Around Tue 13 Aug 2013 12:28:04 +0530 or thereabout, Viresh Kumar wrote:
On 13 August 2013 12:22, Hans-Christian Egtvedt egtvedt@samfundet.no wrote:
Acked-by: Hans-Christian Egtvedt egtvedt@samfundet.no
Thanks for cleaning up (-:
No problem..
Actually there is more to it.. We have got a freq table but neither .verify() nor .target() uses it :) and so we need to fix those two also to fix it up..
.verify() looks to be pretty straight forward and so can be replaced by the generic routine I wrote for that..
I though you already had a patch to swap verify, hence the need to cleanup the cpufreq driver first to provide a frequency table?
But .target() does some calculations which aren't very straight forward to replace..
I believe I can remove all below code and simply get the frequency as suggested by cpufreq-core ??
/* Convert target_freq from kHz to Hz */ freq = clk_round_rate(cpuclk, target_freq * 1000);
/* Check if policy->min <= new_freq <= policy->max */ if(freq < (policy->min * 1000) || freq > (policy->max * 1000)) return -EINVAL;
This sanity checks that the frequency the system clock can generate is within the policy limits. It is initially feed the target_freq frequency.

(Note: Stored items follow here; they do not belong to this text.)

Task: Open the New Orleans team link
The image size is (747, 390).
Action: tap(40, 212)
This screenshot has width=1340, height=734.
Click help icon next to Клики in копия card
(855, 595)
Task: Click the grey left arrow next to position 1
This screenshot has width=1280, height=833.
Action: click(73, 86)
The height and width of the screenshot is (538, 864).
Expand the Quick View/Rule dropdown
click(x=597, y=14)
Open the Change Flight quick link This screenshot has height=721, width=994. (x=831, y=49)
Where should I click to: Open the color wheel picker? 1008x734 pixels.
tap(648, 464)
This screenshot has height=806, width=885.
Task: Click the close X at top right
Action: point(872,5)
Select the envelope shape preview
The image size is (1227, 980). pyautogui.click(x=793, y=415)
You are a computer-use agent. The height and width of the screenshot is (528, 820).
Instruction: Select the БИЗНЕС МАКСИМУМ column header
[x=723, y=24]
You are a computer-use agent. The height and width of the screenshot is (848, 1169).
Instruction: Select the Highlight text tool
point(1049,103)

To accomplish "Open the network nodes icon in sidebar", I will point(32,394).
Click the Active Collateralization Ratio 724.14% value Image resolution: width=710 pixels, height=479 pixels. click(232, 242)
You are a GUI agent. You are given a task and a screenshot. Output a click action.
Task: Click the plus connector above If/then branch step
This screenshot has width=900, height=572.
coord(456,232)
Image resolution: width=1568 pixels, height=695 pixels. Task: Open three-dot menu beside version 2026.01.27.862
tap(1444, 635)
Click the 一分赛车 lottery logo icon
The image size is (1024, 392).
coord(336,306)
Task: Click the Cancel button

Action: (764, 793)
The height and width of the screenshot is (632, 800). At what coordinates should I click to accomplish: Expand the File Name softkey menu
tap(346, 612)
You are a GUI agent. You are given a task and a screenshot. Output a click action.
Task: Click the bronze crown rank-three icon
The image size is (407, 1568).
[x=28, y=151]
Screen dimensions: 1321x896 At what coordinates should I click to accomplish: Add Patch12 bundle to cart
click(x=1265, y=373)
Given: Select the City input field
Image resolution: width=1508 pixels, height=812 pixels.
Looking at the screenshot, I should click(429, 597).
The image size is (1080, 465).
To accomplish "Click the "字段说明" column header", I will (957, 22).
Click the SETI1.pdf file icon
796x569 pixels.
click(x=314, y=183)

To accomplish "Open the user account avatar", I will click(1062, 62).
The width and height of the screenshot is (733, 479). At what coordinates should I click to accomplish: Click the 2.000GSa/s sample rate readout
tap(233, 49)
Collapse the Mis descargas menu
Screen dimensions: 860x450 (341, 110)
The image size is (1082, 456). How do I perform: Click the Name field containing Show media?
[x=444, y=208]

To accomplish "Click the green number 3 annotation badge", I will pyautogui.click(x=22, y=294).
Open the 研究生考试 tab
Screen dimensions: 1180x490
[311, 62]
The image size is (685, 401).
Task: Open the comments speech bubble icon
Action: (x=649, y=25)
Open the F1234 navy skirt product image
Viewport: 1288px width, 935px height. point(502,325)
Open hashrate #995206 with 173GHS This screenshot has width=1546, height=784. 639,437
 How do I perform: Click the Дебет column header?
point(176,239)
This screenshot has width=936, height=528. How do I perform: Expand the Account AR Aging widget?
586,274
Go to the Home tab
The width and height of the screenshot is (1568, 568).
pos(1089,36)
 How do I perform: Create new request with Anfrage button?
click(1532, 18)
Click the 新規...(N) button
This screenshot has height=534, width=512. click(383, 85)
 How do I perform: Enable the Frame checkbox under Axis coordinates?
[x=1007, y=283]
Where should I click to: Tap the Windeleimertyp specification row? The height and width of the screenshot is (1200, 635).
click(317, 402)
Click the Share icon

These values are already calculated during init and added to the table, so one shouldn't need to perform the clk_round_rate() call anymore.
pr_debug("cpufreq: requested frequency %u Hz\n", target_freq * 1000);
freqs.new = (freq + 500) / 1000; freqs.flags = 0;
I don't know the details of how the cpufreq-core suggests frequencies. If it looks up in the frequency table, then we don't need this sanity check in .target().